-- What you should do --
From the line containing "You are a computer-use agent. Viewport: 874px" through the last line of the records, print every line exactly and nothing more.
(Supplied records)
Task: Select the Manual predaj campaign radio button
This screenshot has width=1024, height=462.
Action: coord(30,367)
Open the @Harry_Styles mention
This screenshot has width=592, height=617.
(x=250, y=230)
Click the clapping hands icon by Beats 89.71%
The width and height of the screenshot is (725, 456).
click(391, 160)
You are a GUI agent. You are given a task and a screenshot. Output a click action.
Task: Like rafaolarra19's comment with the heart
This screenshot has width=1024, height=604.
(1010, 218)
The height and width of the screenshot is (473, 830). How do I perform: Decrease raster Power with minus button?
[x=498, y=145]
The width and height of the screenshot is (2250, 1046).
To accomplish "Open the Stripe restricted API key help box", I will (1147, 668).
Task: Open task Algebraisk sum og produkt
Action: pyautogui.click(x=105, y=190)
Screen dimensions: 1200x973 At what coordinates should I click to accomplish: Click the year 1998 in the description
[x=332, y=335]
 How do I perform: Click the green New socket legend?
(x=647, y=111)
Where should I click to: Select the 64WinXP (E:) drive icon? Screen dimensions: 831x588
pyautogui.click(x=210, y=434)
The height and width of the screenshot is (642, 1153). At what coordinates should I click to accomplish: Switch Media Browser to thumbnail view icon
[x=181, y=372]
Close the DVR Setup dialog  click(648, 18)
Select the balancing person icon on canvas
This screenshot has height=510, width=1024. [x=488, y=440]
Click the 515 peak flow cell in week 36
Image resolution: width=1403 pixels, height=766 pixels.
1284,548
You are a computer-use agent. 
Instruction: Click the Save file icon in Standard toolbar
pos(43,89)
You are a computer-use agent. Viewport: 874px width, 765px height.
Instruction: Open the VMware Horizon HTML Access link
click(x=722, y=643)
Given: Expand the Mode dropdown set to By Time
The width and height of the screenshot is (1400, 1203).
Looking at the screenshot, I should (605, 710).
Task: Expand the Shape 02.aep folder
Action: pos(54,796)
(End Supplied records)
-- Answer section --
You are a computer-use agent. Viewport: 874px width, 765px height.
Instruction: Open the VMware Horizon HTML Access link
click(x=722, y=643)
Given: Expand the Mode dropdown set to By Time
The width and height of the screenshot is (1400, 1203).
Looking at the screenshot, I should (605, 710).
Task: Expand the Shape 02.aep folder
Action: pos(54,796)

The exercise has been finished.